[TESTO ESTRATTO]:
☆ ☆ ☆ ☆ ☆

Introduzione
Anche in questo caso voglio iniziare in modo pedante, ricordando alcuni principi di economia pubblica su cui vi è largo consenso tra gli studiosi ma che hanno trovato scarsissima eco nel dibattito politico. Nel pezzo sul federalismo municipale ho enunciato alcuni di questi principi e ho fatto la seguente affermazione, senza svilupparla ulteriormente:
... si può aggiungere un principio di carattere generale, che riguarda sia il governo centrale sia quelli locali: servizi pubblici che offrono benefici individuali (come ad esempio sanità e istruzione) dovrebbero essere il più possibile finanziati mediante tasse pagate dagli utilizzatori di tali servizi. Ovviamente interventi di carattere distributivo per favorire l'accesso a tali servizi di persone a basso reddito sono sempre possibili, ma come principio generale è bene che la redistribuzione avvenga a livello centrale.
Questo è ciò che viene normalmente chiamato, in scienza delle finanze, il "principio del beneficio". La logica è semplice. Nei casi in cui è possibile mettere in relazione un bene prodotto dal settore pubblico al consumo di un particolare individuo, allora a tale individuo dovrebbe essere richiesto di coprire il costo di produzione. Ciò evita sprechi di risorse, ossia situazioni in cui il bene prodotto costa di più del valore ottenuto dal beneficiario. Non sempre è possibile applicare questo principio, e anche quando è possibile può non essere semplice. Ciò non toglie che dovrebbe essere applicato quando possibile. Se si teme che certi beni fondamentali (sanità e istruzione sono i due esempi più ovvi) potrebbero essere preclusi a chi non ha reddito sufficiente, allora il modo giusto di intervenire è mediante redistribuzione del reddito, che può prendere la forma di accesso a prezzi più bassi ai servizi.

☆ ☆ ☆ ☆ ☆

[DESCRIZIONE DELL'ESERCIZIO]: Nel testo estratto, con quale nome si indica in scienza delle finanze il principio per cui chi consuma un bene prodotto dal settore pubblico dovrebbe coprirne il costo di produzione? I dati costituiscono materiale a sé, distinto dal testo estratto.

[DATI FORNITI]:

☆ ☆ ☆ ☆ ☆

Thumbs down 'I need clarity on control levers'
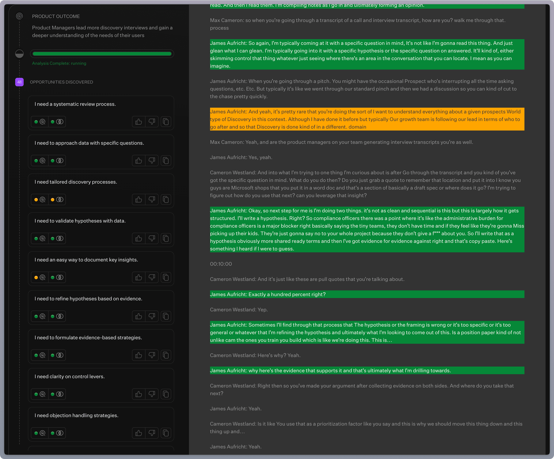The width and height of the screenshot is (554, 459). tap(152, 394)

☆ ☆ ☆ ☆ ☆

[RISULTATO DELL'ESERCIZIO]: Si chiama "principio del beneficio".